* [EXERCISE TASK 1]
Answer these from the court opinion below:
(a) From which trial court was the appeal taken?
(b) Who served as attorney for the appellant?
(c) Which justice wrote the opinion?

* [DOCUMENT TEXT]
--- start ---

Supreme Court of Indiana

February 4, 2015

JOHN O. STUDY, Appellant (Petitioner below),
v.
STATE OF INDIANA, Appellee (Respondent below)

Appeal from the Boone County Superior Court I, No. 06D01-0710-FC-115. The Honorable Matthew C. Kincaid, Judge. On Petition to Transfer from the Indiana Court of Appeals, No. 06A04-1308-CR-391.

ATTORNEY FOR APPELLANT: Deborah K. Smith, Sugar Creek Law, Thorntown, Indiana.

ATTORNEYS FOR APPELLEE: Gregory F. Zoeller, Attorney General of Indiana; Justin F. Roebel, Deputy Attorney General, Indianapolis, Indiana.

David, Justice. Rush, C.J., Dickson, Rucker, Massa, J.J., concur.

OPINION

Page 948

David, Justice.

--- end ---

* [EXERCISE TASK 2] Count the lines in the listing below that contain the word "agent". Give only the number.

* [DATA EXTRACT]
--- start ---

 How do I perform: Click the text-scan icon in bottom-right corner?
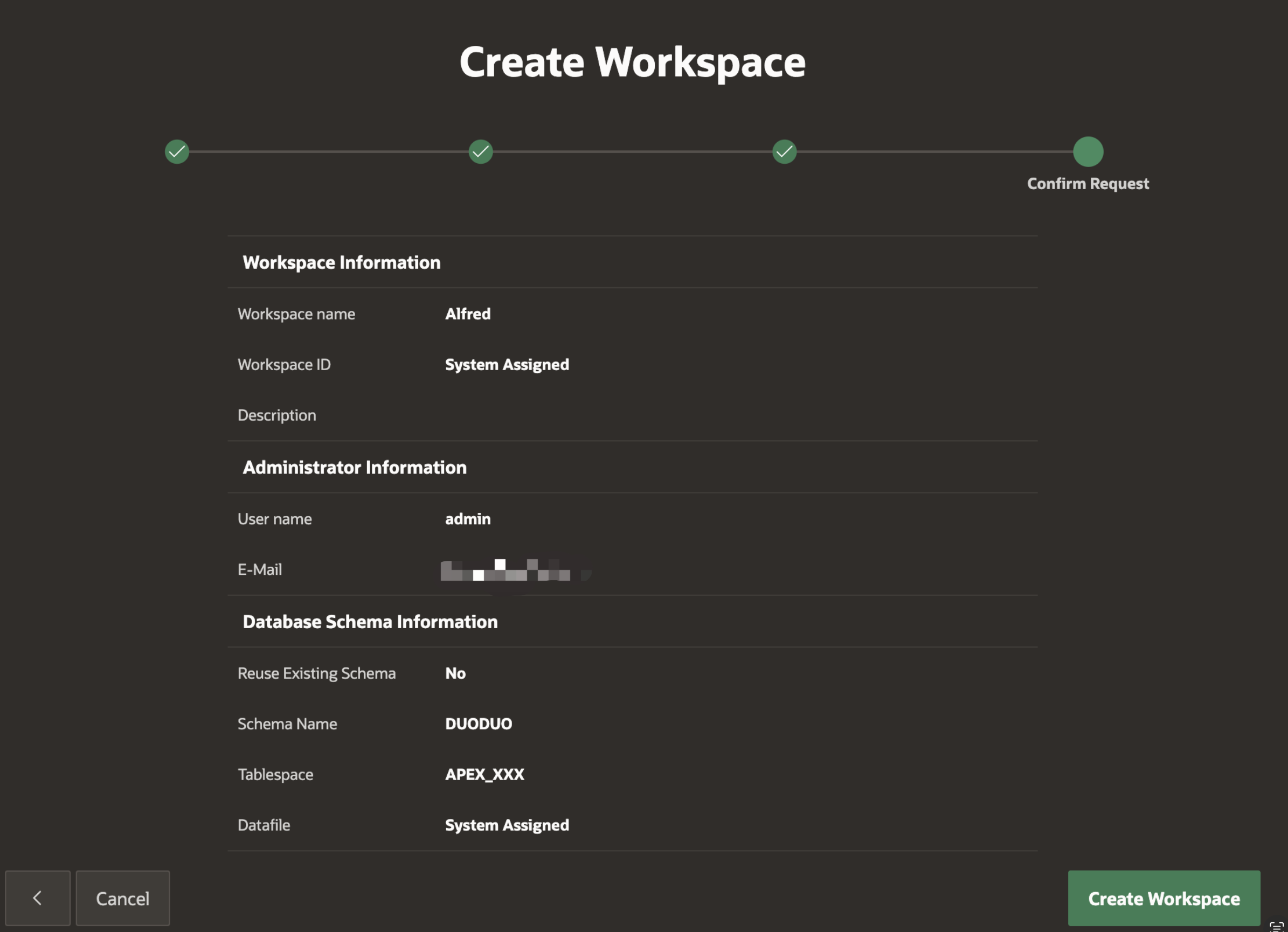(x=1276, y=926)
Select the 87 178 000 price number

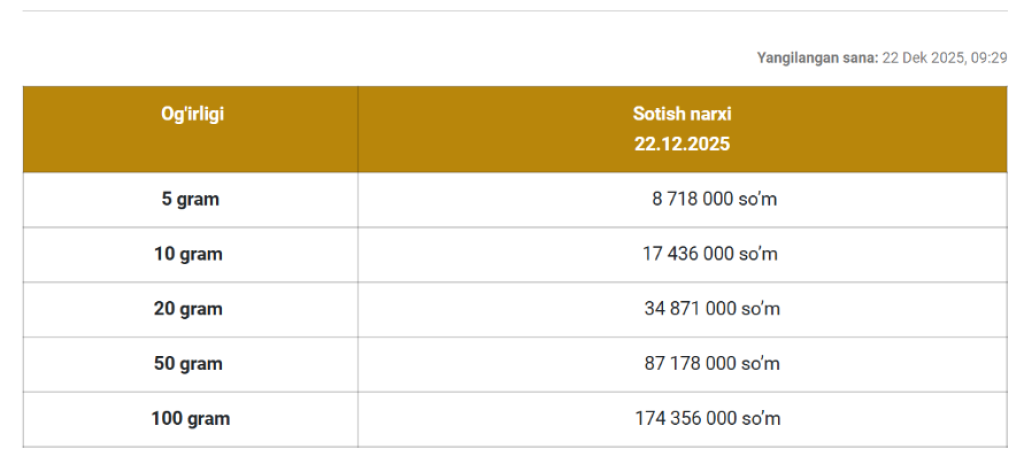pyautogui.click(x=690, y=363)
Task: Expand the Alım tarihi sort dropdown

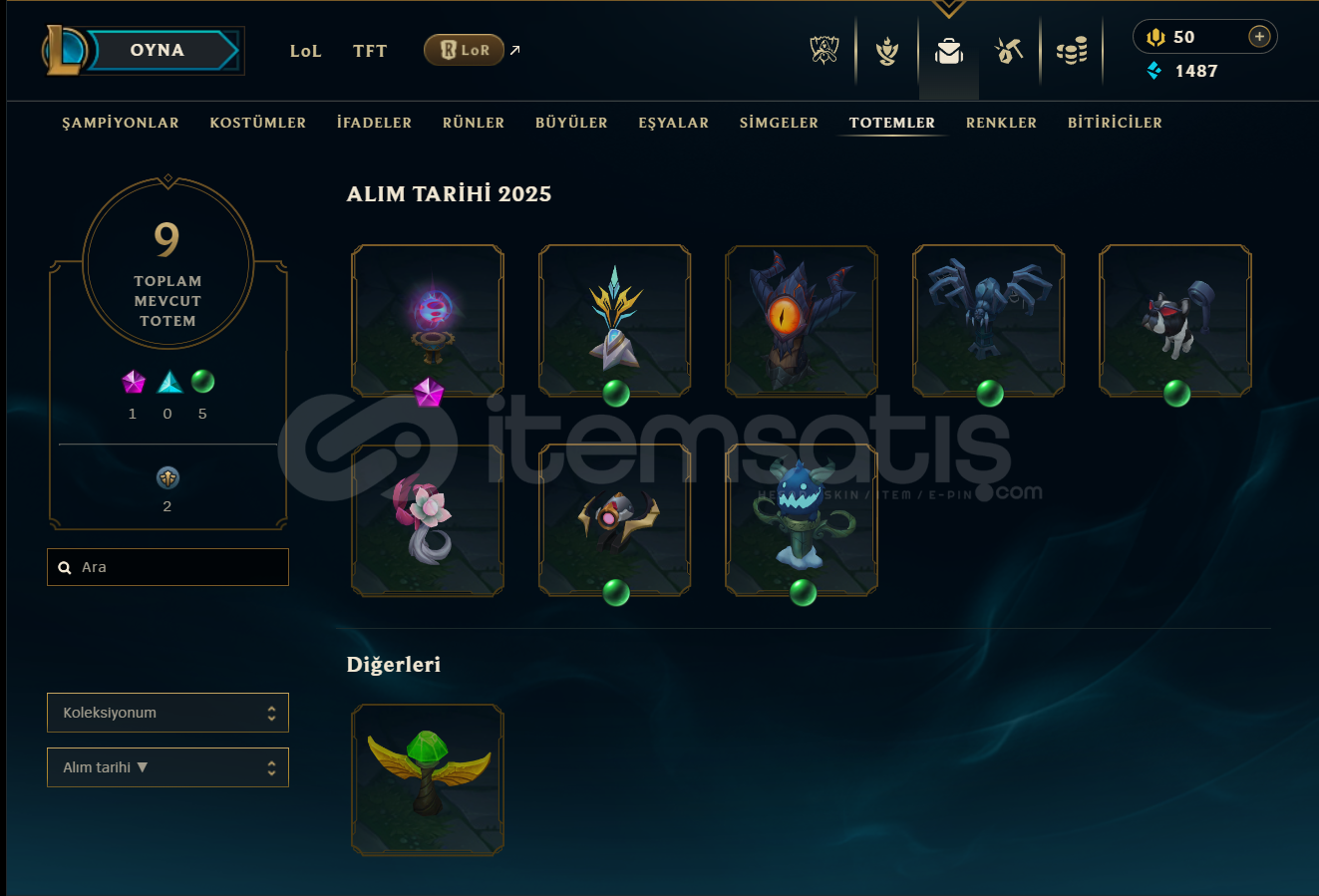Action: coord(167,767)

--- end ---
--- start ---

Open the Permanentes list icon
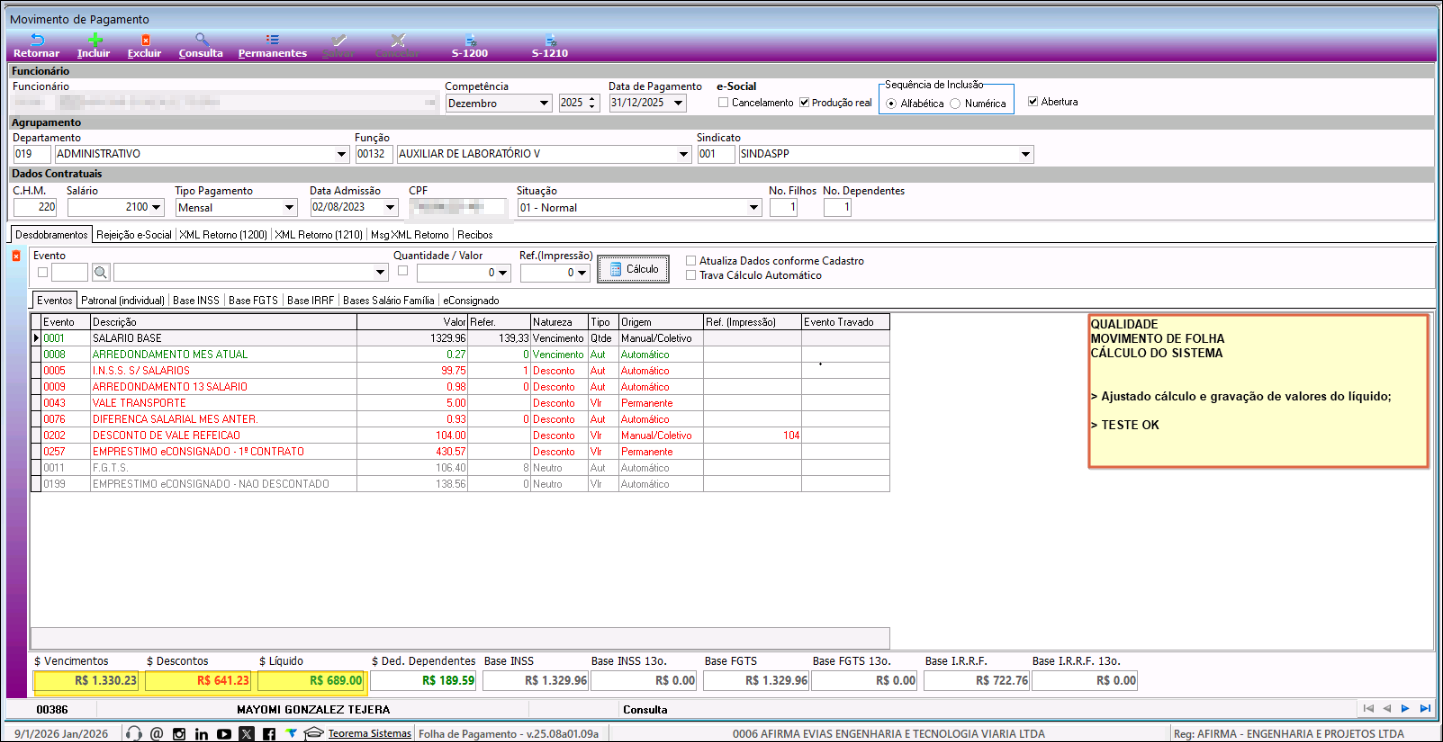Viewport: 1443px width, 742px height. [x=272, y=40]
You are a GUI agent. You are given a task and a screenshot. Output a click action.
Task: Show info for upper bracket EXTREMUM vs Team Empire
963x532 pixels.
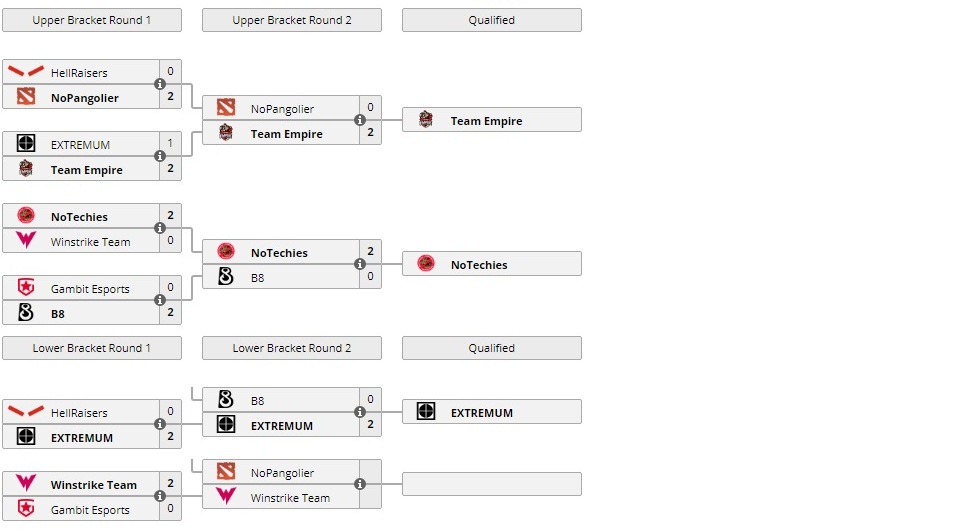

--- end ---
--- start ---

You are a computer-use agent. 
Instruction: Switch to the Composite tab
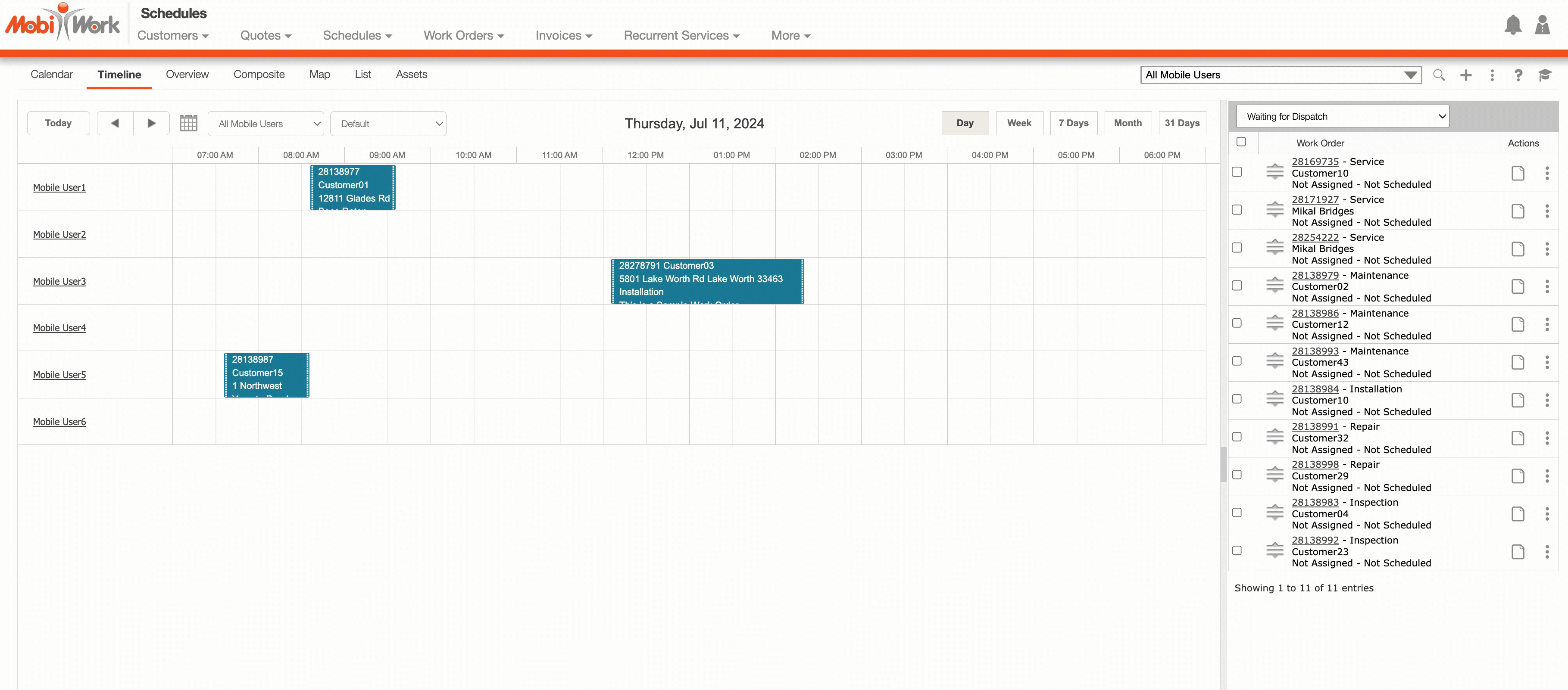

--- end ---

* [WORKED SOLUTION 1]
(a) The Boone County Superior Court I
(b) Deborah K. Smith, Sugar Creek Law, Thorntown, Indiana
(c) Justice David

* [WORKED SOLUTION 2] 2